En quatre ans, les tensions ne se sont-elles pas exacerbées ?
Elles existaient déjà. Mais, dans le contexte des attentats, ces tensions sont plus fortes en raison d’une plus grande sensibilité. En ce qui me concerne, je participe à deux ou trois débats chaque semaine. L’Observatoire a contribué à former plus de 200 000 personnes. Bien sûr la laïcité seule ne peut protéger des attentats ; mais la société a besoin d’outils et se rend compte que la laïcité est un outil formidable du vivre ensemble.
Vous êtes régulièrement accusé d’être le complice de ce que certains appellent l’«islamo-gauchisme». Que répondez-vous ?
Que c’est débile. A titre personnel, j’en ai vu d’autres. Sur le terrain, on n’entend jamais parler de ces polémiques qui agitent Paris et les réseaux sociaux. En revanche, cela m’inquiète pour le débat public. Parce qu’en lançant ainsi des anathèmes, nous ne sommes plus très loin d’une police de la pensée. C’est aussi méconnaître notre travail. Dans beaucoup de cas concrets, nous demandons la fermeté. Même si ce ne sont pas toujours des questions de laïcité, nous avons affirmé notre opposition à la non-mixité dans les piscines ; nous encourageons à des procédures disciplinaires si quelqu’un dans une entreprise refuse de serrer la main d’une collègue parce que c’est une femme ; nous prônons aussi la fermeté à l’égard de propos tenus dans certaines mosquées, etc.
L’ex-délégué à la lutte contre le racisme et l’antisémitisme Gilles Clavreul vient de se voir confier une mission sur la laïcité. Il n’est pas sur la même ligne que vous à l’Observatoire. N’y a-t-il pas une contradiction politique ?

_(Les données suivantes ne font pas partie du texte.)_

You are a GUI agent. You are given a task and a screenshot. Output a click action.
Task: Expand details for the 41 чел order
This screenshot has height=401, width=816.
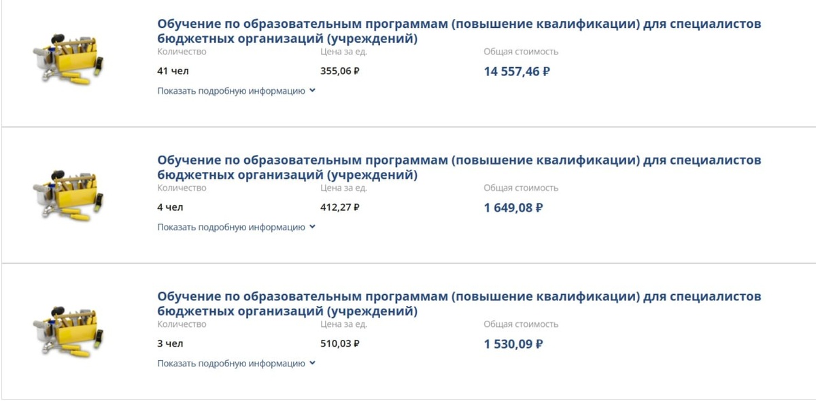[x=230, y=90]
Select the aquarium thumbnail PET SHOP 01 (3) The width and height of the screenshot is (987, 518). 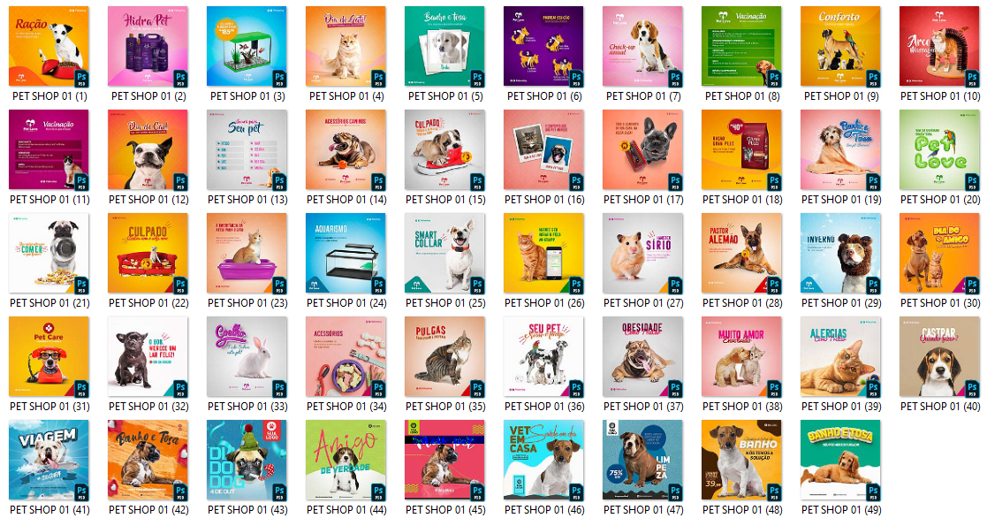[x=247, y=46]
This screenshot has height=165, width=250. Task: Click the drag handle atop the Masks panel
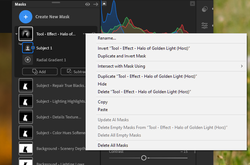point(56,1)
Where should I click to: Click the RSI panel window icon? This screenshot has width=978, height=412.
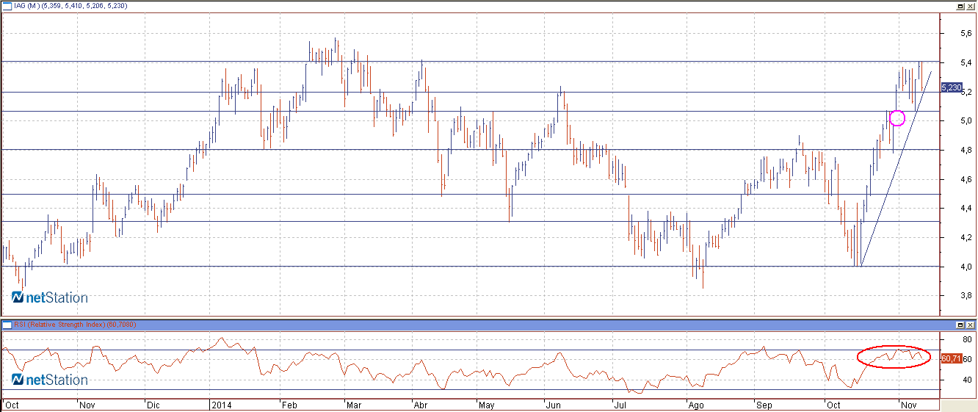coord(6,325)
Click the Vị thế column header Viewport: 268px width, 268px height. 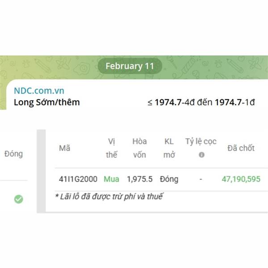[112, 148]
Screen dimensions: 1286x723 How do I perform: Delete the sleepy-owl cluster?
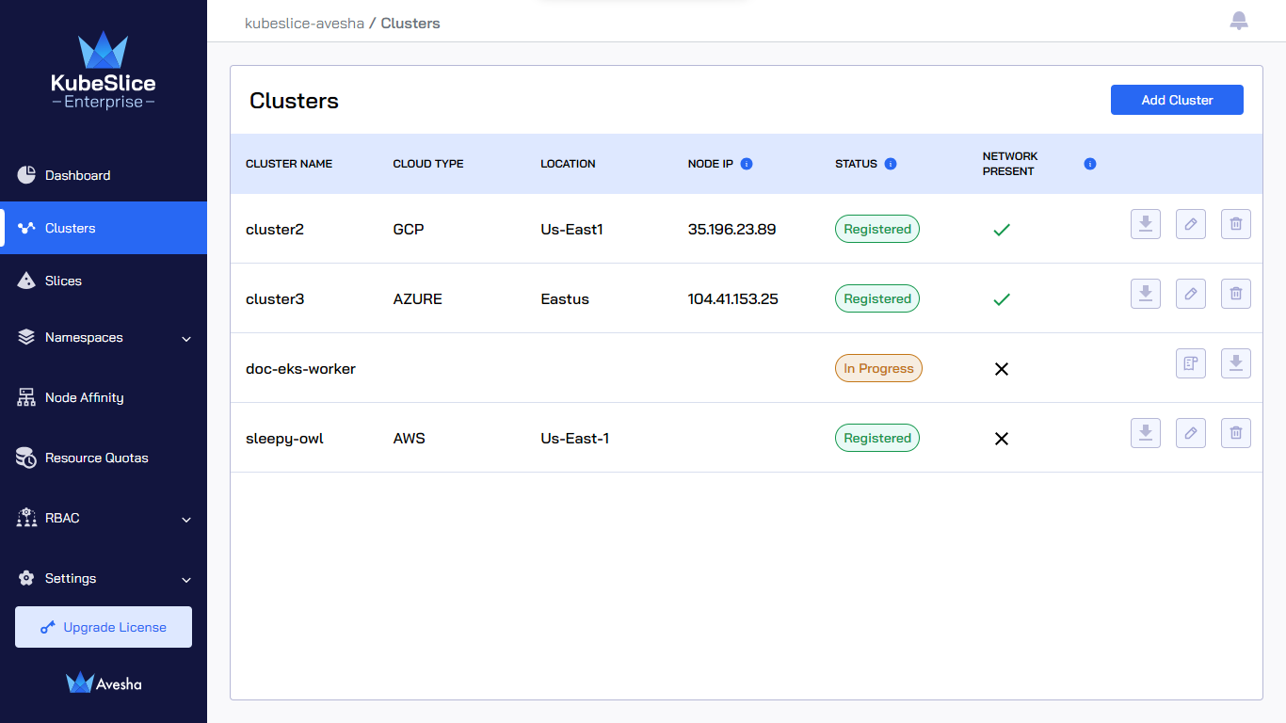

Notre ligne, c’est celle du droit, il ne peut donc pas ne pas être sur cette ligne. Le secrétaire général du ministère de l’Intérieur, membre de l’Observatoire de la laïcité, lui a confié une mission pour uniquement mettre en application un de nos avis sur le manque de coordination entre les collectivités locales et l’Etat, pour traiter de questions pratiques liés aux cultes et au respect de l’ordre public. Il doit également tirer un bilan des semaines de la fraternité que nous avons initiées. Nous l’avons reçu et l’échange était constructif. Sa mission n’est pas «sur» la laïcité, elle est «sur un avis de l’Observatoire de la laïcité». Il en rendra compte au ministère et à nous.
Récemment, le nouveau Grand Maître du Grand Orient de France, Philippe Foussier, s’est inquiété de la «désécularisation foudroyante» de la France. Partagez-vous ce point de vue ?

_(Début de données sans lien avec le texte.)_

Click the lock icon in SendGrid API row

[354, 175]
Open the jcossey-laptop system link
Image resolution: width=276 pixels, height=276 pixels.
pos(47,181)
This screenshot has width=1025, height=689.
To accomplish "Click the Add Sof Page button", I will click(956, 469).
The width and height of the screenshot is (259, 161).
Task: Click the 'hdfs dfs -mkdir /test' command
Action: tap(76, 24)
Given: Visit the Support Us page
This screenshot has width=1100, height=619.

Ce qui me frappe, c’est que le nouveau Grand Maître exprime ici un point de vue symétrique à celui de tous les représentants religieux. Pour eux, la tendance à une laïcité excessive limite l’expression religieuse dans l’espace public. En ce qui nous concerne, nous constatons des tensions de plus en plus fortes sur les faits religieux en France, en raison d’une crise à caractère multiple et d’une plus grande sensibilité, tout à fait compréhensible. L’Observatoire a d’abord pour mission de donner des solutions qui marchent. Les acteurs de terrain nous en sont d’ailleurs très reconnaissants.
D’où viennent les difficultés ?
Jaurès disait déjà en 1904 : «La République doit être laïque et sociale ; elle restera laïque si elle reste sociale.» Malgré la politique de la ville, le sentiment de relégation sociale est très fort dans certains quartiers. Il y a là des problèmes profonds de chômage massif, de ségrégation, d’absence d’idéal. Les gens s’y replient sur eux-mêmes de manière parfois agressive et l’offre religieuse est trop souvent rigoriste. L’insuffisante mixité sociale n’arrange rien. Tant que ces problèmes subsisteront, une menace pèsera sur la laïcité. Mais en parallèle, il faut être implacable contre tout ce qui porte atteinte aux lois de la République.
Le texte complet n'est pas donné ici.